Take health first. Cold weather causes blood vessels to constrict, raising blood pressure and increasing strain on the heart. According to studies cited by the Indian Council of Medical Research, cardiovascular incidents peak during colder months, especially among older adults. Add respiratory infections and pollution-heavy air, and hospitals see a predictable seasonal spike. Yet many families still rely on Rs 5 lakh health covers with room rent caps and sub-limits. On paper, it looks sufficient. In practice, it isn’t.

“A room rent cap doesn’t just limit your room - it reduces the entire claim proportionately,” Bajaj explains. “That’s when families realise their Rs 6 lakh surgery still leaves them paying lakhs from savings.”
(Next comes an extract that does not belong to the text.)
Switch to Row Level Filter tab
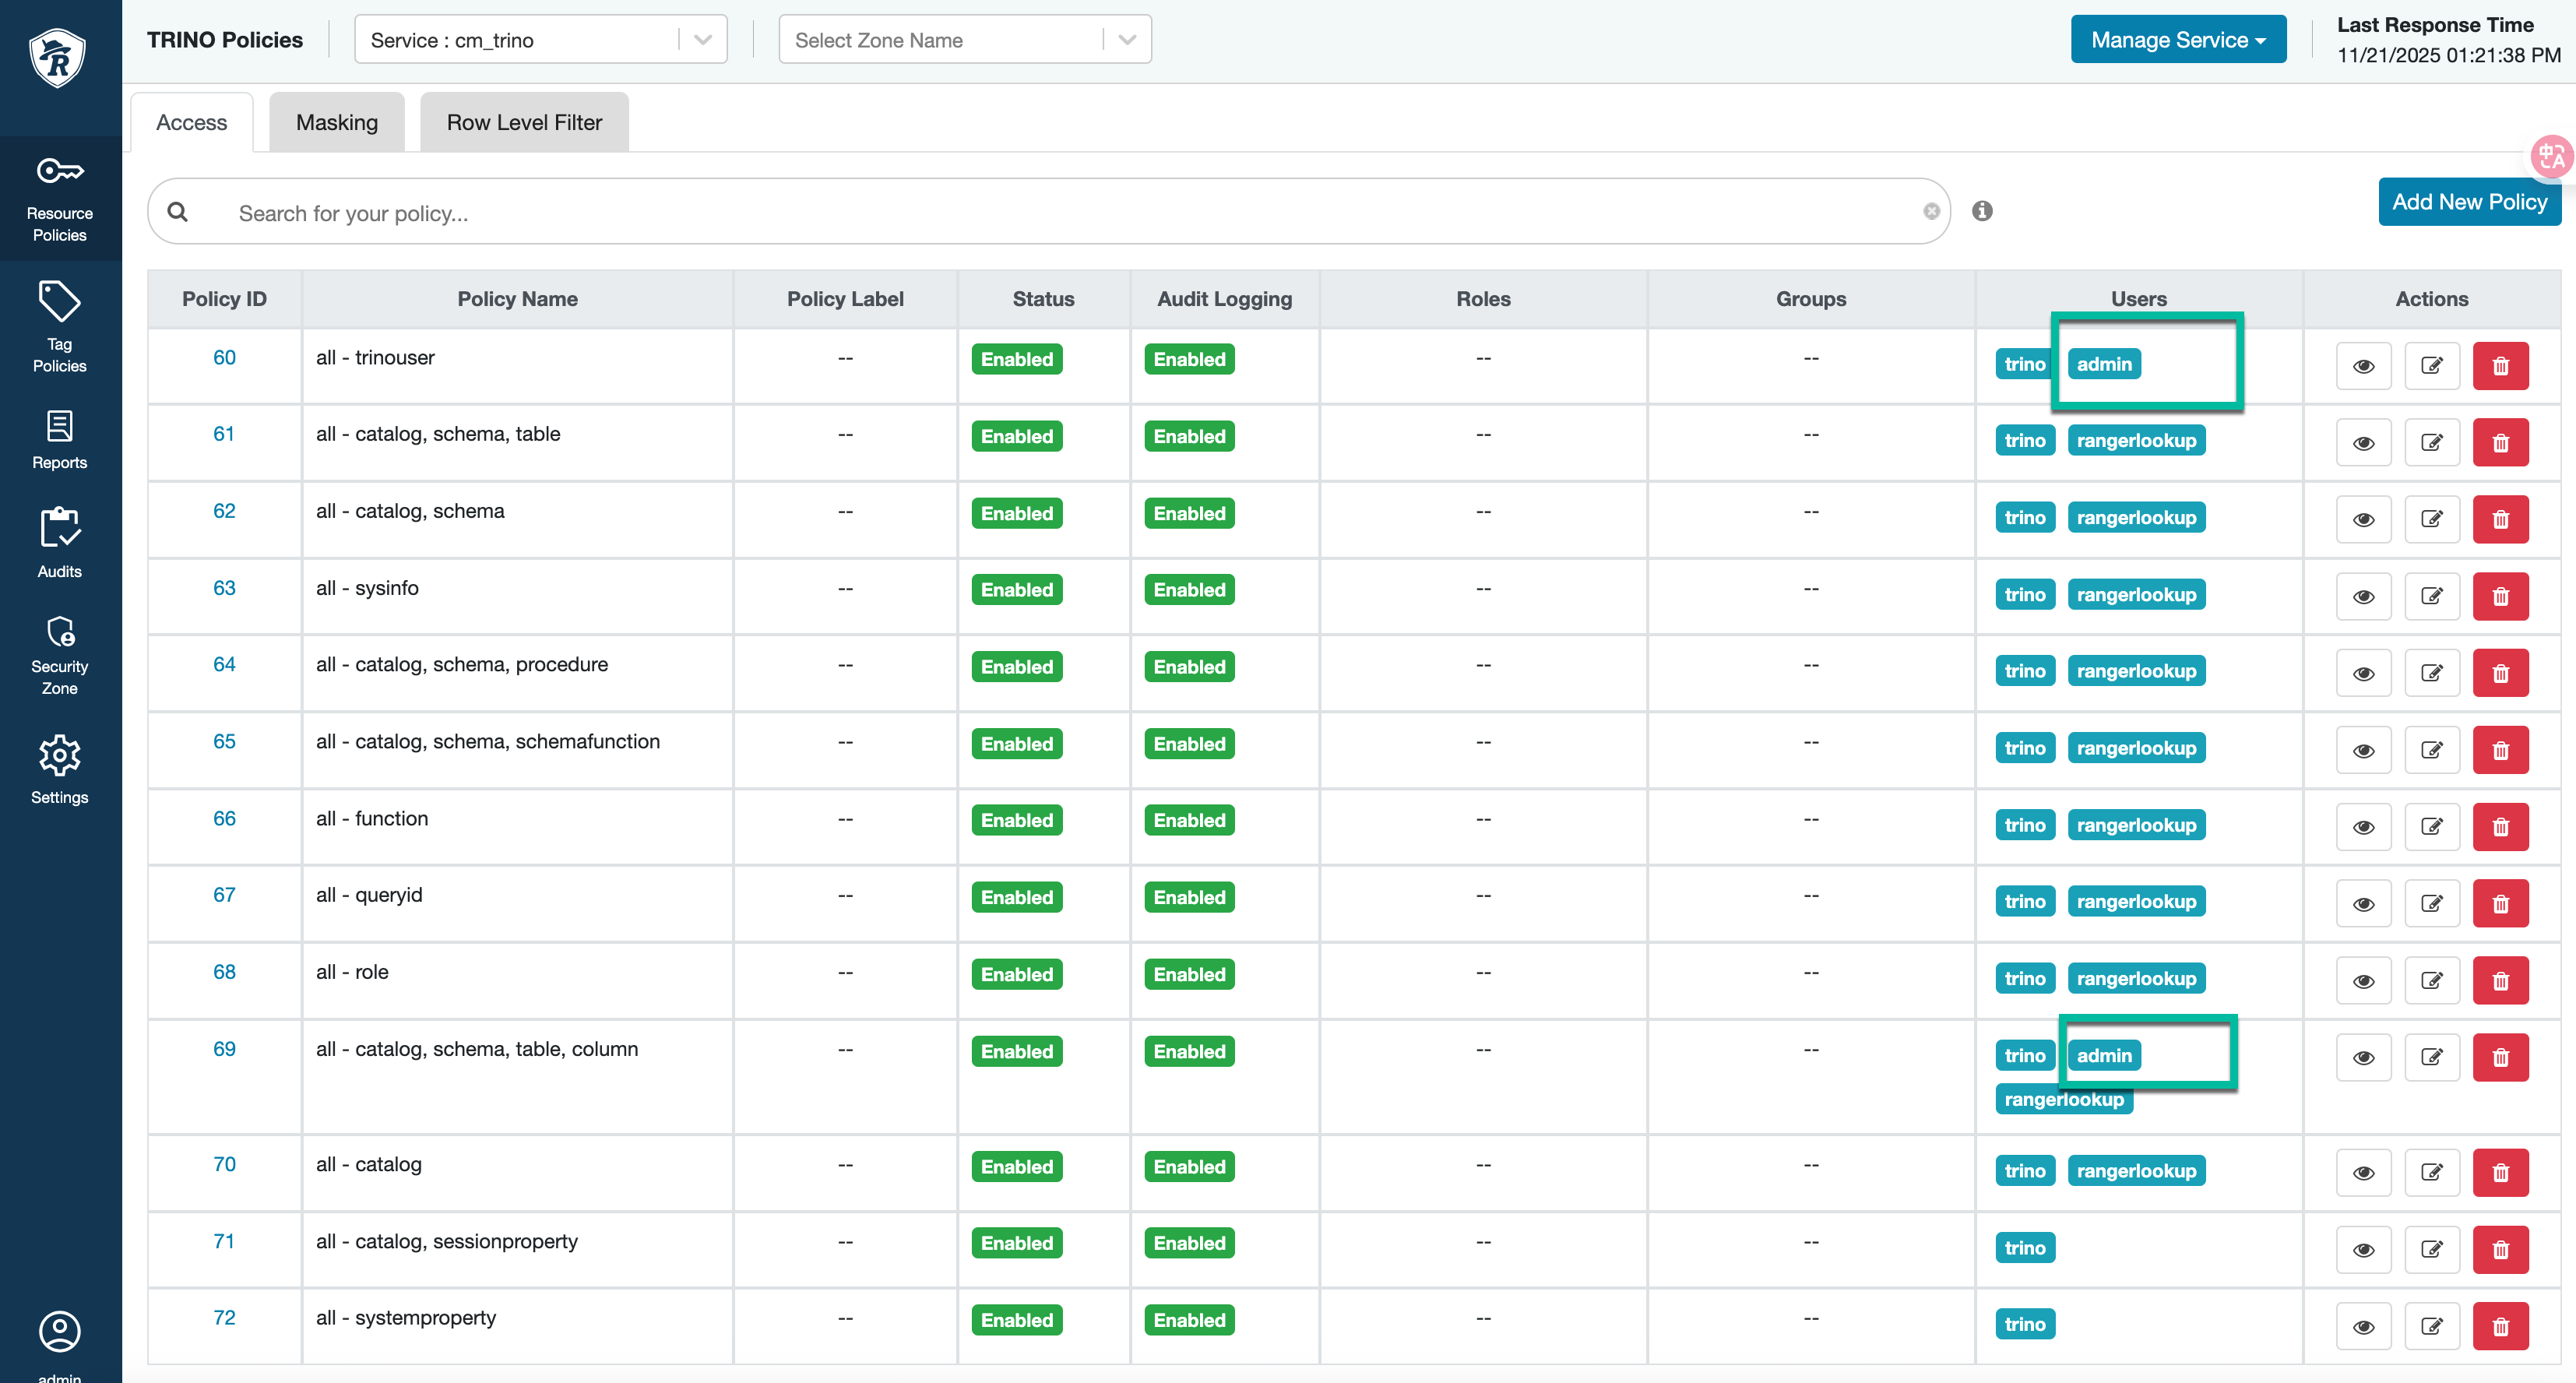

Roads Get Riskier, Repairs Get Costlier

Winter also changes how accidents happen. Dense fog and low visibility don’t always increase the number of crashes but they increase their severity. According to the Ministry of Road Transport and Highways, India recorded over 4.7 lakh road accidents and 1.7 lakh fatalities in a single year, with winter fog cited as a major contributing factor in northern states. Yet many car owners still carry only third-party insurance or skip critical add-ons to save a few thousand rupees. “That saving feels smart until one fog-related accident costs Rs 1.5 lakh in repairs,” Bajaj notes. “Insurance should be priced against risk, not convenience.”

Travel Plans Unravel Fast In Winter

Winter is also a peak travel season and peak disruption season. Fog delays, cancelled flights, extended hotel stays, and lost baggage during crowded holiday travel aren’t rare events. They’re predictable patterns. Despite this, travel insurance remains optional in many households, especially for domestic trips. “People underestimate how expensive small disruptions become,” says Bajaj. “A Rs 500 policy can prevent a Rs 50,000 problem.”

Winter activities like hill travel, road trips, adventure sports only amplify the risk, especially when medical facilities are limited or delayed.

The Forgotten Risk: Home

Winter keeps families indoors longer. Heaters run continuously. Electrical load increases. Fire risks rise. So does the risk of theft when families travel. Yet home insurance remains one of India’s most neglected protections. “Home insurance isn’t just about the structure,” Bajaj says. “It’s about contents, liability, and peace of mind - especially when usage patterns change in winter.”

The Winter Readiness Checklist

Before the season peaks:

  • Review all policies together, not individually

  • Check health insurance for room rent caps, sub-limits, and adequacy

  • Upgrade motor cover and add zero depreciation where relevant

  • Never skip travel insurance - domestic or international

  • Consider home insurance if you don’t already have it

  • Maintain an emergency fund for deductibles and uncovered expenses

Winter has a way of arriving without warning - and so do the bills that follow. When that happens, insurance shouldn’t come as a surprise. You can’t change what last winter exposed, but you can prepare for the one ahead.